• _PROBLEM TO WORK ON_
Working through the data below, reproduce word for word the line with "Given: Switch to the Ally Priorities tab" and every line after it, both ends included, and omit the pictures.

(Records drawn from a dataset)
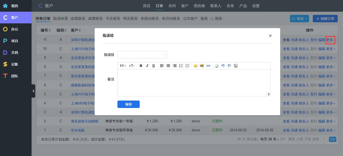Viewport: 343px width, 156px height.
Task: Toggle bold formatting in the remark editor
Action: coord(141,66)
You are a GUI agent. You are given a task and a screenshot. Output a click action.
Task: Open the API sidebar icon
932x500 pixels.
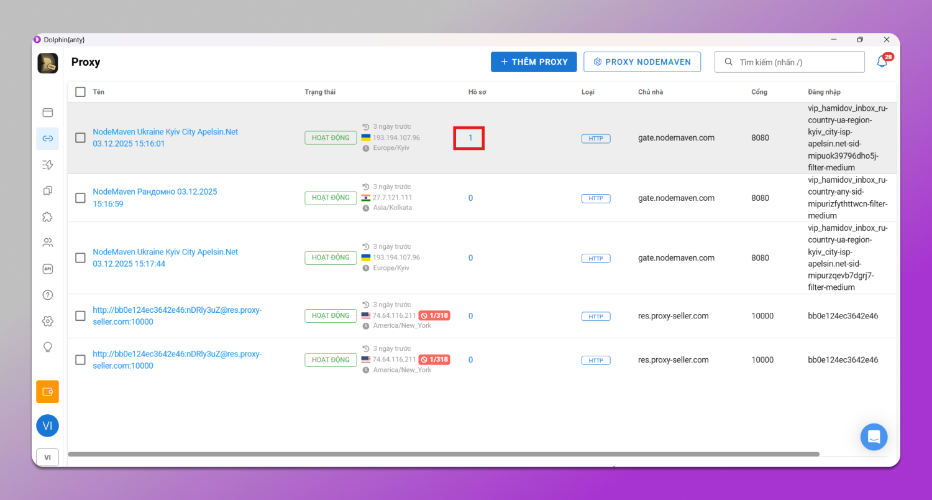point(47,269)
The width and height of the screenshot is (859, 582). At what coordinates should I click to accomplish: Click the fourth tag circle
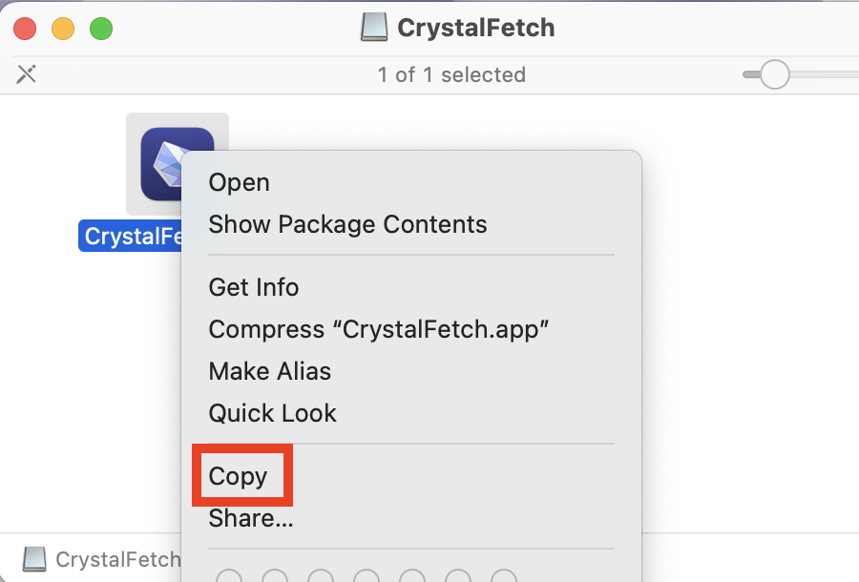point(367,576)
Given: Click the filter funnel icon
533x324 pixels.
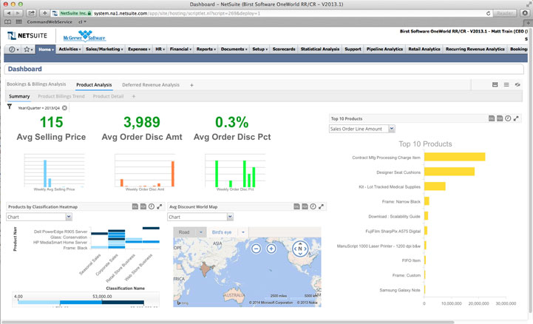Looking at the screenshot, I should click(10, 107).

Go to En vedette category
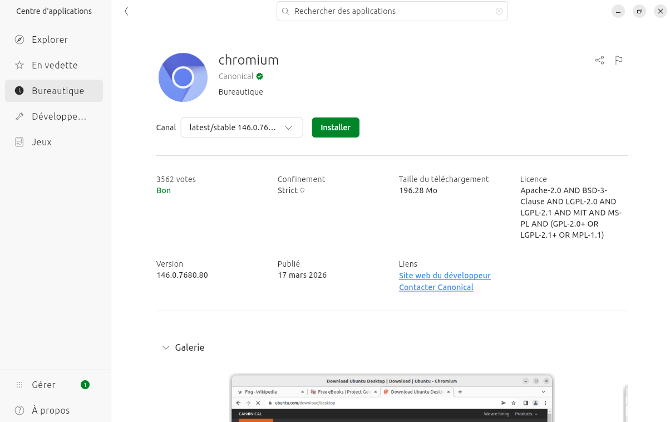pyautogui.click(x=53, y=65)
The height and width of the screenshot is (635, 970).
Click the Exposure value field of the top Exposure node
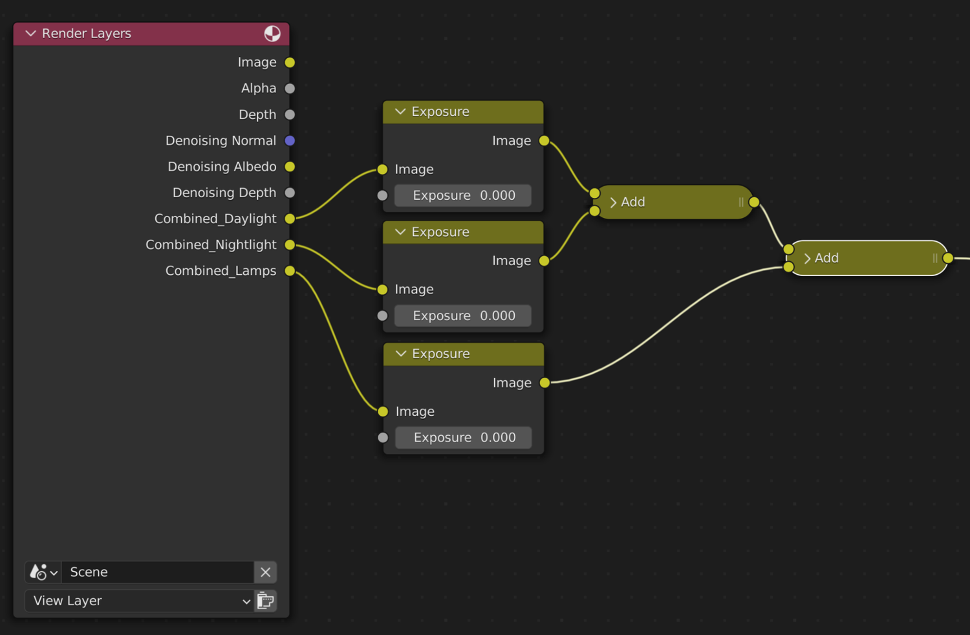[x=462, y=195]
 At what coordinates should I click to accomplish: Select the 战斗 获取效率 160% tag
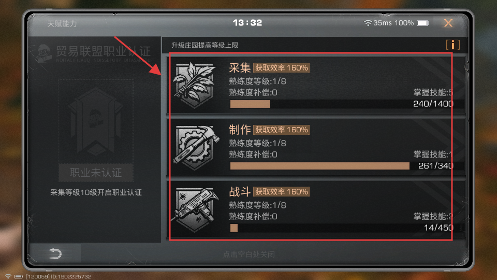(282, 191)
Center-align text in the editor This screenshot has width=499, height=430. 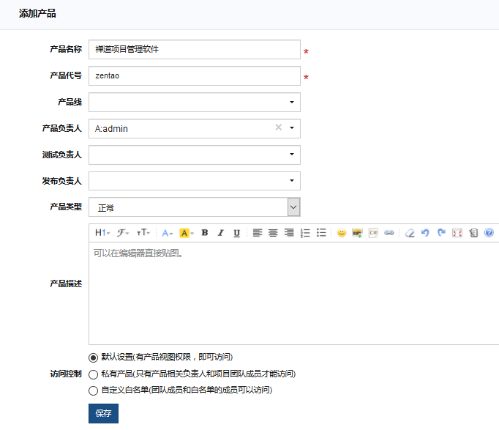[x=273, y=233]
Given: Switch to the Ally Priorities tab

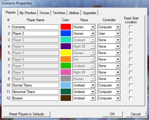Looking at the screenshot, I should [28, 13].
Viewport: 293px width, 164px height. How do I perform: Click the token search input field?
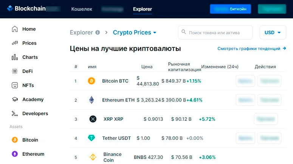[x=215, y=33]
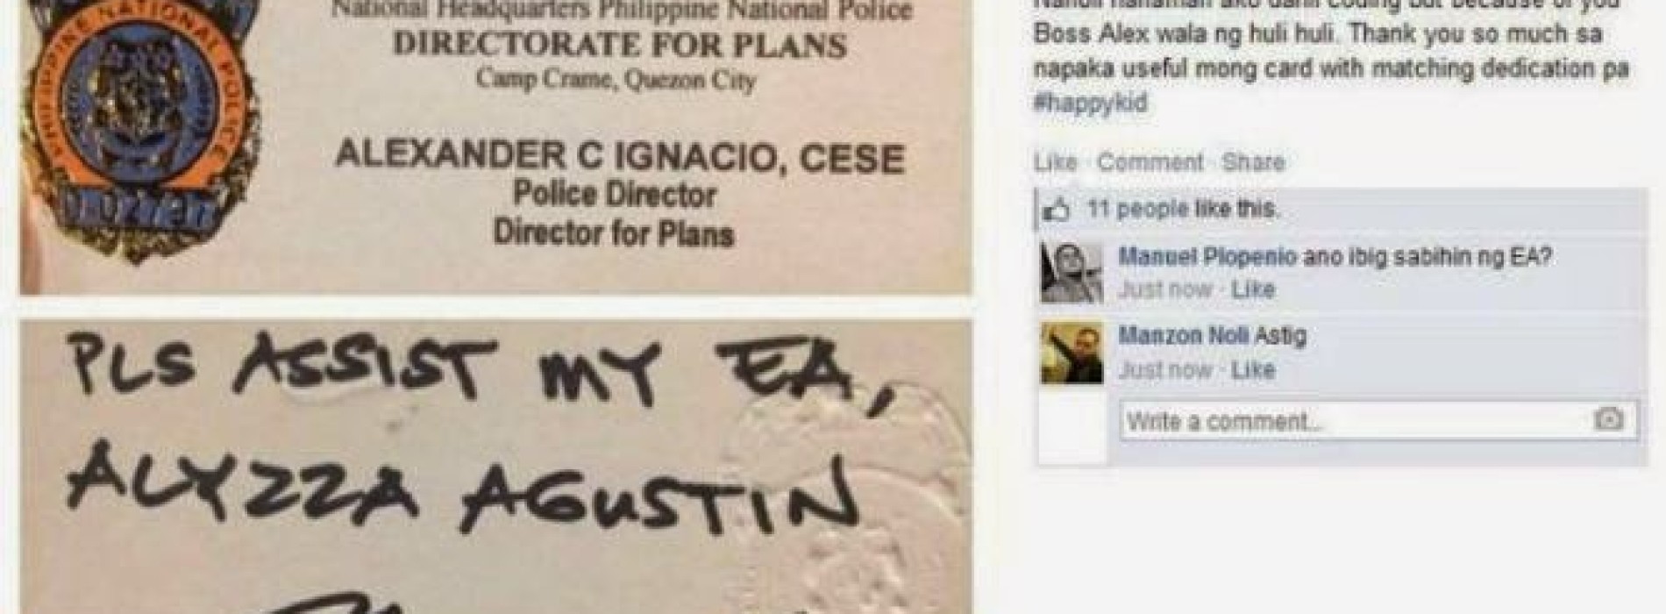Like Manuel Plopenio's comment

(x=1252, y=289)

• _SOLUTION FOR THIS PROBLEM_
Given: Switch to the Ally Priorities tab

Looking at the screenshot, I should [28, 13].
Viewport: 293px width, 164px height. How do I perform: Click the token search input field?
[x=215, y=33]
Like Manuel Plopenio's comment

(x=1252, y=289)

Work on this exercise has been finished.